To do. Give back every line of the data below exactly.

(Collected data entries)
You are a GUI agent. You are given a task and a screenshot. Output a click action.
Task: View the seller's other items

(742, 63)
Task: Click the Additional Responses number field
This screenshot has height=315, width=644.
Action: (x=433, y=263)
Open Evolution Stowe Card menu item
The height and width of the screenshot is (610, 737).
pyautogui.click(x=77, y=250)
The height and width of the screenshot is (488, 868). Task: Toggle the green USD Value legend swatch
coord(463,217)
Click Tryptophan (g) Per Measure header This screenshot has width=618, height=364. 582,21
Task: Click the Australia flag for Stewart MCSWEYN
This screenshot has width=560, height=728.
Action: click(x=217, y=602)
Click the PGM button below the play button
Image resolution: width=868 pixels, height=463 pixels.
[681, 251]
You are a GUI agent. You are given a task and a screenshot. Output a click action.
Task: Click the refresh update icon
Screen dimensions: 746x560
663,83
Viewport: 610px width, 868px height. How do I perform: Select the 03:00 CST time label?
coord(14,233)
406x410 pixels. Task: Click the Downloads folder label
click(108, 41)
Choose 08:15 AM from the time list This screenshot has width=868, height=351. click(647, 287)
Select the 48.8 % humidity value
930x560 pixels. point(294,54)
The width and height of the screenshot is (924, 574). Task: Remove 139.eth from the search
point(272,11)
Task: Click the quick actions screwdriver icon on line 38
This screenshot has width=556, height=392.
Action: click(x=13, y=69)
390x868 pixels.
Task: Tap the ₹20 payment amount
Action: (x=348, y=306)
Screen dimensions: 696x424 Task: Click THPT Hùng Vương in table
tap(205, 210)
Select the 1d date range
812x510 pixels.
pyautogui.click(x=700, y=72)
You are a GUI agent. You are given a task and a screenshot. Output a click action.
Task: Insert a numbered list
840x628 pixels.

Result for this task.
You are a GUI agent. You are given a task and a screenshot. Output a click action.
Task: View the seller's other items

(742, 63)
Task: Click the Additional Responses number field
This screenshot has height=315, width=644.
Action: (x=433, y=263)
Open Evolution Stowe Card menu item
The height and width of the screenshot is (610, 737).
pyautogui.click(x=77, y=250)
The height and width of the screenshot is (488, 868). Task: Toggle the green USD Value legend swatch
coord(463,217)
Click Tryptophan (g) Per Measure header This screenshot has width=618, height=364. 582,21
Task: Click the Australia flag for Stewart MCSWEYN
This screenshot has width=560, height=728.
Action: click(x=217, y=602)
Click the PGM button below the play button
Image resolution: width=868 pixels, height=463 pixels.
[681, 251]
You are a GUI agent. You are given a task and a screenshot. Output a click action.
Task: Click the refresh update icon
Screen dimensions: 746x560
663,83
Viewport: 610px width, 868px height. How do I perform: Select the 03:00 CST time label?
coord(14,233)
406x410 pixels. Task: Click the Downloads folder label
click(108, 41)
Choose 08:15 AM from the time list This screenshot has width=868, height=351. click(647, 287)
Select the 48.8 % humidity value
930x560 pixels. point(294,54)
The width and height of the screenshot is (924, 574). Task: Remove 139.eth from the search
point(272,11)
Task: Click the quick actions screwdriver icon on line 38
This screenshot has width=556, height=392.
Action: click(x=13, y=69)
390x868 pixels.
Task: Tap the ₹20 payment amount
Action: (x=348, y=306)
Screen dimensions: 696x424 Task: Click THPT Hùng Vương in table
tap(205, 210)
Select the 1d date range
812x510 pixels.
pyautogui.click(x=700, y=72)
You are a GUI agent. You are given a task and a screenshot. Output a click action.
Task: Insert a numbered list
840x628 pixels.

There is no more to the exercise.